My big question : what is this like for men? How does He know I’m the one? Is He looking forward to all of this? He seems to be.
Bitches: ‘So, do you think you 2 will be married, or live together.’
(Me) I don’t know.
Bitches: ‘ uh huh, He hasn’t mentioned either to you?’
They talk amongst themselves. I’ll bet He has but MS.PITA won’t give an inch, does she ever act like a normal female, will she get married, she might have to wear a dress, He would insist on it, I bet, so she probably changes the subject , she likes her blue jeans. He handles her so well, she’s such a brat. I love her ring, He knows her well that He could pick something she would like, knowing her she has told Him ,no gifts, cuz she hates everything, but He is actually the one in charge here, not her (giggles), wonder if He’s mentioned marriage, living together but PITA here doesn’t talk about it much, so He might think she’s not interested, she so is. Did you see the moment she mentions Him she tears up. Wow. Ice queen no longer. We must think of some new nicknames now. Ugh… what us different about Him, He has kept her attention, something no one could do before. I bet she’s different around Him ( no Sir/yesSir). She kneels before this Master or He wouldn’t be here, that’s different PITA didn’t do that for any. I only get that the sex is fantastic. She won’t tell us anything. When did she tell Him she loved Him for the first time. I haven’t see any pictures, probably doesn’t take any. Hey, I have a few. (Giggles) hear that she has a few, anyone know of her ever taking a pic with anyone before, nope. Not me. She’s not one to immortalize any man. Hmm, but this one. Hey, I have pics up in my home of us. Do you think He actually knows about her, cuz she’s not much of a talker. Hey, I talk. Well He makes me, I’ve gotten better. (Giggling). I notice she respects Him, she says nothing bad out of His prescense. She’s not so bratty. Hey, cuz my ass hurts, just don’t say ‘ow’ around Him, well I cant. ( giggles) Daddy really is her Master,hmm that’s interesting. Why didn’t you say much. Hey, because you act like this.
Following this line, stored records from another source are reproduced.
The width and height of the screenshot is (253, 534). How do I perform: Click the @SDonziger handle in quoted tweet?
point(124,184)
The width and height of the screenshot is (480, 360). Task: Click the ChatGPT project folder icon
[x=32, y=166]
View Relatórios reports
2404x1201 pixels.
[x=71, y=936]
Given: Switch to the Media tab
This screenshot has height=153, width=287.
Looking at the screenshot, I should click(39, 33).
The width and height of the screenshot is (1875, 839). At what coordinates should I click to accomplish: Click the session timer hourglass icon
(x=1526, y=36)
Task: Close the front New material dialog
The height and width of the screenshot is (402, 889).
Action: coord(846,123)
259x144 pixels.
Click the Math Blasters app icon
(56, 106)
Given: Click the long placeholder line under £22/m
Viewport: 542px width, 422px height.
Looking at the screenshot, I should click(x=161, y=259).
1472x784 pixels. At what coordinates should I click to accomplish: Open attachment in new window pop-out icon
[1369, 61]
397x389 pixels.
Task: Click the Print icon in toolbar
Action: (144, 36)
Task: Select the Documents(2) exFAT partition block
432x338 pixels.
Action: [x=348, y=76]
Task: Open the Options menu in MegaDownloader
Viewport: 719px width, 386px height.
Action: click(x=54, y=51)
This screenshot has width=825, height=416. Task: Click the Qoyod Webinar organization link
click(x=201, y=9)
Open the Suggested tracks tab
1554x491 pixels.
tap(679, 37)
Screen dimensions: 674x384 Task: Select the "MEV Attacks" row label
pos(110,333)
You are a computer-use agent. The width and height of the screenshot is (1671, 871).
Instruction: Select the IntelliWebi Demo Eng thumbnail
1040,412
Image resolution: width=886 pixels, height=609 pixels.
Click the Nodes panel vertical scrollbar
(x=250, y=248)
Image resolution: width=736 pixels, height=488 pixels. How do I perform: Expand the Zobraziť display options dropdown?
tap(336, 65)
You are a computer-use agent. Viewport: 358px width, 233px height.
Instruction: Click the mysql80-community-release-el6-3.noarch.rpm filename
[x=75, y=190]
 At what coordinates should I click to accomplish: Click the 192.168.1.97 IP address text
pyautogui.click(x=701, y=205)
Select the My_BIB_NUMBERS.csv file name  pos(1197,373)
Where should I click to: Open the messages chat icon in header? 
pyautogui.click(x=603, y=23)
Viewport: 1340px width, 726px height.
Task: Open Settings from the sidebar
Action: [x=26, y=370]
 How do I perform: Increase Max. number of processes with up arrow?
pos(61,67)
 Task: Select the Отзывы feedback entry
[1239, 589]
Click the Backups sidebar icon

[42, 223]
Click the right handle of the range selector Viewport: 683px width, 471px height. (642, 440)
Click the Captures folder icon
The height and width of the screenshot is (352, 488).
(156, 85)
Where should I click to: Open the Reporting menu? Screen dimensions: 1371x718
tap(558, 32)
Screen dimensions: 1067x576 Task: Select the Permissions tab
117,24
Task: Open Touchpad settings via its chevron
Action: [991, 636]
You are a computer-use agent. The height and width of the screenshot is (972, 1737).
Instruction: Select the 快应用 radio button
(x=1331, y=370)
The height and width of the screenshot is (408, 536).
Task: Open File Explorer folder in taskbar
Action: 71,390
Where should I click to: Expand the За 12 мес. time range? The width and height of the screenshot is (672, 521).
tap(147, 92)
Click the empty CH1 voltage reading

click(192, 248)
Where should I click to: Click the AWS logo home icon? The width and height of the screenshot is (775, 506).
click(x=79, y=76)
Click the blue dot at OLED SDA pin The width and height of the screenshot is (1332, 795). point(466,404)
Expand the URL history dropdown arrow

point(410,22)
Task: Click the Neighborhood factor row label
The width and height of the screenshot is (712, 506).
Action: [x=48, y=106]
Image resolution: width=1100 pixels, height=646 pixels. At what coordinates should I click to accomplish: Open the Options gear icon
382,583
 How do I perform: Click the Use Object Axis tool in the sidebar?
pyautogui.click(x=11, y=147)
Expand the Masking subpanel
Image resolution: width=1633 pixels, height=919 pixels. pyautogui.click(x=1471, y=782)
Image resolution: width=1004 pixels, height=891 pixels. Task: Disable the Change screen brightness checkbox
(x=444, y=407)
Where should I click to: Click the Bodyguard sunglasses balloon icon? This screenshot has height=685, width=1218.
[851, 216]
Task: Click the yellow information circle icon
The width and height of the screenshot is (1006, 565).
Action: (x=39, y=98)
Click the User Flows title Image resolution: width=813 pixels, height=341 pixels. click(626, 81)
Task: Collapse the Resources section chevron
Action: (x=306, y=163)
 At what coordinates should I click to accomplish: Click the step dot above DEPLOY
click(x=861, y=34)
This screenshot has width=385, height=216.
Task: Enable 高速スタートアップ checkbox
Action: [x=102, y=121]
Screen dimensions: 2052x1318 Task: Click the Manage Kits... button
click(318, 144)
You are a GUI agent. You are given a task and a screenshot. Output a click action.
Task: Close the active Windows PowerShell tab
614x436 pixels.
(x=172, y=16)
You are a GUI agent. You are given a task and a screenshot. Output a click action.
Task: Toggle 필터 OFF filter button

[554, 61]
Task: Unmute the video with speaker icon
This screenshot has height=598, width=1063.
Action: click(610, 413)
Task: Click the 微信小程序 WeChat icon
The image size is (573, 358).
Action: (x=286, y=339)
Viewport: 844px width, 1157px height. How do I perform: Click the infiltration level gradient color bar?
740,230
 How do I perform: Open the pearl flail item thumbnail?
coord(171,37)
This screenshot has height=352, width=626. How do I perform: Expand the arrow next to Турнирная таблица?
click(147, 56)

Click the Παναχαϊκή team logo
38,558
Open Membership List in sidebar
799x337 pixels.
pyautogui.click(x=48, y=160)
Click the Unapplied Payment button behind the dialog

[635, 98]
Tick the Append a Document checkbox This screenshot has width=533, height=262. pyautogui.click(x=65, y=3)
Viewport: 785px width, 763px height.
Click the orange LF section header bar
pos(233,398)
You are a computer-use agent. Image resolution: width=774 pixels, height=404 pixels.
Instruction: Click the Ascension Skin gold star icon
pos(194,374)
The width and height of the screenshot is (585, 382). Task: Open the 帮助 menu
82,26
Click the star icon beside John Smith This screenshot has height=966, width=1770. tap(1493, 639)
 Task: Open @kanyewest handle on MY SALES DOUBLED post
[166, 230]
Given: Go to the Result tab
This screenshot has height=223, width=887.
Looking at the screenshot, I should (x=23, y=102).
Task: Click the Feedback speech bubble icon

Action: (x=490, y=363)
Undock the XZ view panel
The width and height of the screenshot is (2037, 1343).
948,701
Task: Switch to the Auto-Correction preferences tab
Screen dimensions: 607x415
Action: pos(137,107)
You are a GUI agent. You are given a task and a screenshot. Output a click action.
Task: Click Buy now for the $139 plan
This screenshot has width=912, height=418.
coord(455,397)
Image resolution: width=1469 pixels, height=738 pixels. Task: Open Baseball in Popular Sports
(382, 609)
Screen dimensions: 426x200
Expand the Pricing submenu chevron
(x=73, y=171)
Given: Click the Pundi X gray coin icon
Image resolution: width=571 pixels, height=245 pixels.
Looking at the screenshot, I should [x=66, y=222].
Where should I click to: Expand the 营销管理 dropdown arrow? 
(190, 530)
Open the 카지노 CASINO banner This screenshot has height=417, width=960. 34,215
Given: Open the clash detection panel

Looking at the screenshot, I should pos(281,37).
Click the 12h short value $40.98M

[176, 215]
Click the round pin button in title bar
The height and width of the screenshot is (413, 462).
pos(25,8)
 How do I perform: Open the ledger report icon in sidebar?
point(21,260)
(This was the chatter around me, about me, but not to me. I just listened), bitches.
One thing I did notice, was once we hit the one year mark, He changed. He sets our pace, and things are moving along. Slow and steady, but moving nonetheless. I have no control ,nor do I need it. I have no idea where we are headed, nor do I ask. I figure my trust in Him will show me the way, or He will just tell or start a discussion, I’m not so good at those. I fear more are coming.
Ok so I’m not mushy(that’s changed), sentimental (that’s changed), crying female ( that’s changed ), it’s not just about sex ( that’s changed). We talk, laugh, share together ( that’s changed). Sounds like a new me has emerged.